We thank Dr Menon for her appreciation of our study, particularly the evidence we give of the twin threats to good patient outcomes: constant redisorganisation of services and independently, within the resulting ephemeral ‘teams’, declining continuity of care for this very vulnerable group.Reference Macdonald, Adamis, Craig and Murray1 It seems to us likely that, as she says, burnout is responsible for the latter. It seems unlikely that our findings only relate to one particular National Health Service (NHS) trust. The local response to our work – in the Trust and among commissioners – has been handwringing. So, what is to be done? We suggest the following.
(a) Let everybody in the NHS – from top to bottom – use honest language. The title of Dr Menon and her colleagues’ own work on this topicReference Menon, Flannigan, Tacchi and Johnston2 contains the latest of a long list of Orwellian words – ‘transformation’. If we are instituting or participating in a redisorganisation that is primarily stimulated by (if not likely to accommodate) declining resources, let us all say so. If we cannot bear to use the C word, let us call redisorganisation ‘retrenchment’, ‘strategic withdrawal’ or some such, and not pretend that it is a great leap forward.

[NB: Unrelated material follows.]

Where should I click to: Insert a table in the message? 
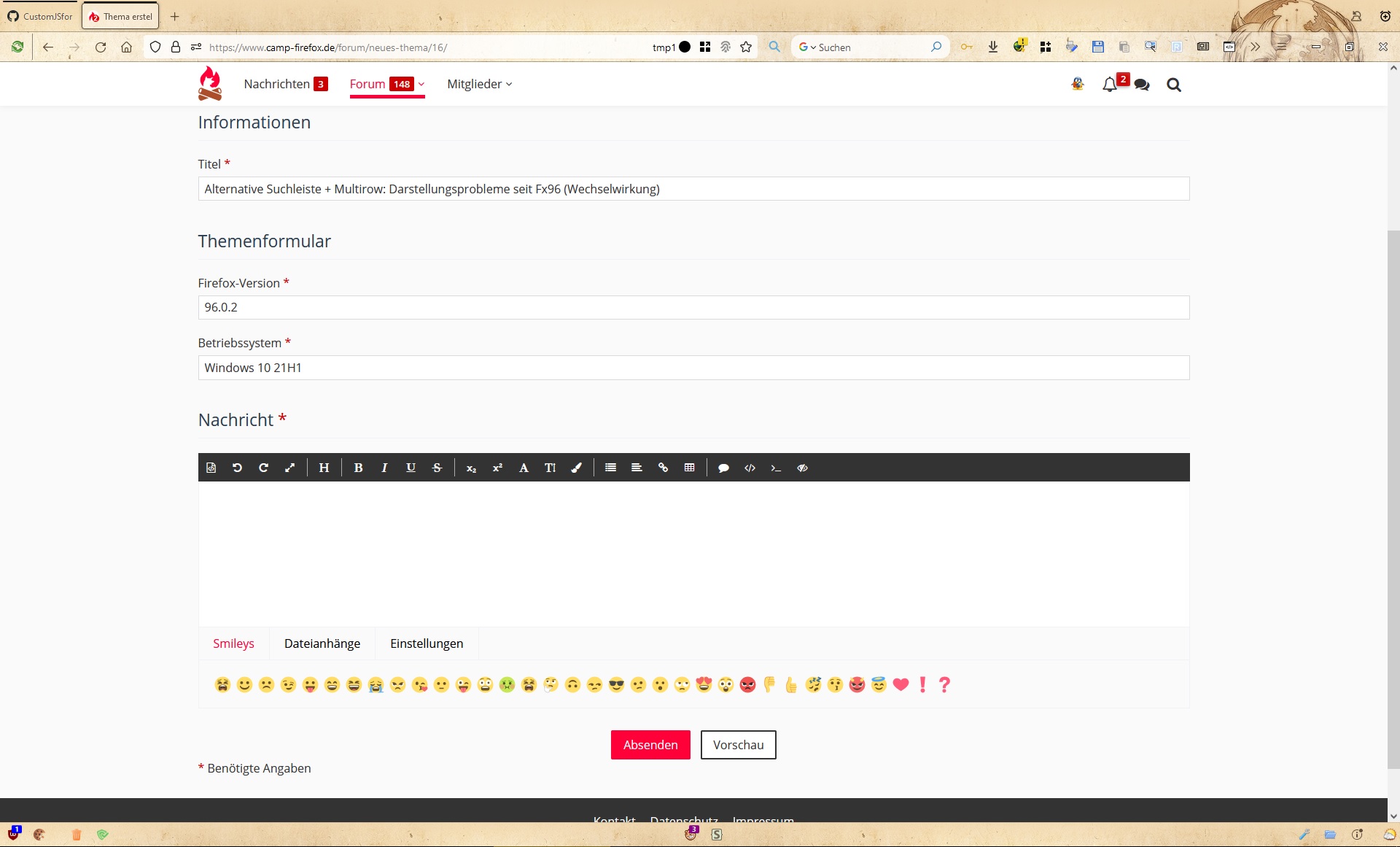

(b) Let everybody in the NHS – from top to bottom – acknowledge Dr Menon's point that relationship continuity of care is at the heart of what we do. It is time that it is routinely measured and monitored, especially during redisorganisation, whatever the stimulus for this.
(c) Let everybody in the NHS – from top to bottom – stop paying lip service to routine clinical outcomes measurement and devote resources to it. In this way the impact of interventions at every level – from patient treatment to redisorganisation – can be monitored so they can be modified.